● **DATA IN THIS EXERCISE**

++++++++

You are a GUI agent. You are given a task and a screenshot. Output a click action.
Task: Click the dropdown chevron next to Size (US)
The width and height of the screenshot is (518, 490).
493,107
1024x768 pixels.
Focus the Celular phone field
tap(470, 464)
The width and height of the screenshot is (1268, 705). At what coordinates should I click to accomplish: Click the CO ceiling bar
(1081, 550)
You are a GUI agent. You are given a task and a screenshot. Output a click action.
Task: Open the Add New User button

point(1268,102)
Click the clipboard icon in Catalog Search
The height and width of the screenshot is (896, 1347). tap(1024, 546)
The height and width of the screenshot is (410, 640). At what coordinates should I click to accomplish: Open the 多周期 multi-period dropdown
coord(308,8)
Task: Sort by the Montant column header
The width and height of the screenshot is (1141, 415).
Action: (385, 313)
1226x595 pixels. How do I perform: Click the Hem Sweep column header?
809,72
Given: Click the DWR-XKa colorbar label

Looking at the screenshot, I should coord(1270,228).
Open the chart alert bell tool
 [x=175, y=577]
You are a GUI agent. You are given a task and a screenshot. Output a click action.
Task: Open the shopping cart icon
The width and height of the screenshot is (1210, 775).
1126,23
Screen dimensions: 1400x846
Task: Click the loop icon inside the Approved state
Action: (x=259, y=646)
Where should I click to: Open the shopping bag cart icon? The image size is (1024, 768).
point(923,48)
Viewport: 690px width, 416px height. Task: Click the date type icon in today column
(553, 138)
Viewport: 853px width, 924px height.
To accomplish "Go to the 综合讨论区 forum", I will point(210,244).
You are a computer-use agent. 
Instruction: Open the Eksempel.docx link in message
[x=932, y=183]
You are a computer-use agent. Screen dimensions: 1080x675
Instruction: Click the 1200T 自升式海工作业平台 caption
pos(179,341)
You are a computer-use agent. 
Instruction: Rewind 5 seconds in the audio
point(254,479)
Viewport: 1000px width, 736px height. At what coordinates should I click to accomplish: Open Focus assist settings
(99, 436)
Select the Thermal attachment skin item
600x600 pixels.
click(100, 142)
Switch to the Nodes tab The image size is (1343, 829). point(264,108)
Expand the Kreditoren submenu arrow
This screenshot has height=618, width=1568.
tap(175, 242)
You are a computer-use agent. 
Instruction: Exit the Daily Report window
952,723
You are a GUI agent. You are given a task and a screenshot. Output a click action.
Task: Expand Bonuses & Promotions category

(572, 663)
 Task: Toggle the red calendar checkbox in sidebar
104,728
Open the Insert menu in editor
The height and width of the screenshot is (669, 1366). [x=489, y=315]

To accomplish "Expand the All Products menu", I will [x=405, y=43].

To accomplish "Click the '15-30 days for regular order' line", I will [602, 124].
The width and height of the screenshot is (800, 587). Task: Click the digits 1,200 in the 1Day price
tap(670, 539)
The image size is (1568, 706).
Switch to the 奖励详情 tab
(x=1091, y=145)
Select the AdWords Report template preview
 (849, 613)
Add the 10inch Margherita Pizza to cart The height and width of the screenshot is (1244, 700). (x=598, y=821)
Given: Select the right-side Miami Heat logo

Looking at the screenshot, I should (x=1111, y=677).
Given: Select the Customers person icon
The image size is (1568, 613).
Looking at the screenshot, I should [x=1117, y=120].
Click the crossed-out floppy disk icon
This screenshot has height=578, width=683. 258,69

++++++++

● **WHAT IS BEING ASKED**
Retype the records in full. Keep every line identical to the original.

● **ANSWER BOX**
You are a GUI agent. You are given a task and a screenshot. Output a click action.
Task: Click the dropdown chevron next to Size (US)
The width and height of the screenshot is (518, 490).
493,107
1024x768 pixels.
Focus the Celular phone field
tap(470, 464)
The width and height of the screenshot is (1268, 705). At what coordinates should I click to accomplish: Click the CO ceiling bar
(1081, 550)
You are a GUI agent. You are given a task and a screenshot. Output a click action.
Task: Open the Add New User button

point(1268,102)
Click the clipboard icon in Catalog Search
The height and width of the screenshot is (896, 1347). tap(1024, 546)
The height and width of the screenshot is (410, 640). At what coordinates should I click to accomplish: Open the 多周期 multi-period dropdown
coord(308,8)
Task: Sort by the Montant column header
The width and height of the screenshot is (1141, 415).
Action: (385, 313)
1226x595 pixels. How do I perform: Click the Hem Sweep column header?
809,72
Given: Click the DWR-XKa colorbar label

Looking at the screenshot, I should coord(1270,228).
Open the chart alert bell tool
 [x=175, y=577]
You are a GUI agent. You are given a task and a screenshot. Output a click action.
Task: Open the shopping cart icon
The width and height of the screenshot is (1210, 775).
1126,23
Screen dimensions: 1400x846
Task: Click the loop icon inside the Approved state
Action: (x=259, y=646)
Where should I click to: Open the shopping bag cart icon? The image size is (1024, 768).
point(923,48)
Viewport: 690px width, 416px height. Task: Click the date type icon in today column
(553, 138)
Viewport: 853px width, 924px height.
To accomplish "Go to the 综合讨论区 forum", I will point(210,244).
You are a computer-use agent. 
Instruction: Open the Eksempel.docx link in message
[x=932, y=183]
You are a computer-use agent. Screen dimensions: 1080x675
Instruction: Click the 1200T 自升式海工作业平台 caption
pos(179,341)
You are a computer-use agent. 
Instruction: Rewind 5 seconds in the audio
point(254,479)
Viewport: 1000px width, 736px height. At what coordinates should I click to accomplish: Open Focus assist settings
(99, 436)
Select the Thermal attachment skin item
600x600 pixels.
click(100, 142)
Switch to the Nodes tab The image size is (1343, 829). point(264,108)
Expand the Kreditoren submenu arrow
This screenshot has height=618, width=1568.
tap(175, 242)
You are a computer-use agent. 
Instruction: Exit the Daily Report window
952,723
You are a GUI agent. You are given a task and a screenshot. Output a click action.
Task: Expand Bonuses & Promotions category

(572, 663)
 Task: Toggle the red calendar checkbox in sidebar
104,728
Open the Insert menu in editor
The height and width of the screenshot is (669, 1366). [x=489, y=315]

To accomplish "Expand the All Products menu", I will [x=405, y=43].

To accomplish "Click the '15-30 days for regular order' line", I will [602, 124].
The width and height of the screenshot is (800, 587). Task: Click the digits 1,200 in the 1Day price
tap(670, 539)
The image size is (1568, 706).
Switch to the 奖励详情 tab
(x=1091, y=145)
Select the AdWords Report template preview
 (849, 613)
Add the 10inch Margherita Pizza to cart The height and width of the screenshot is (1244, 700). (x=598, y=821)
Given: Select the right-side Miami Heat logo

Looking at the screenshot, I should (x=1111, y=677).
Given: Select the Customers person icon
The image size is (1568, 613).
Looking at the screenshot, I should [x=1117, y=120].
Click the crossed-out floppy disk icon
This screenshot has height=578, width=683. 258,69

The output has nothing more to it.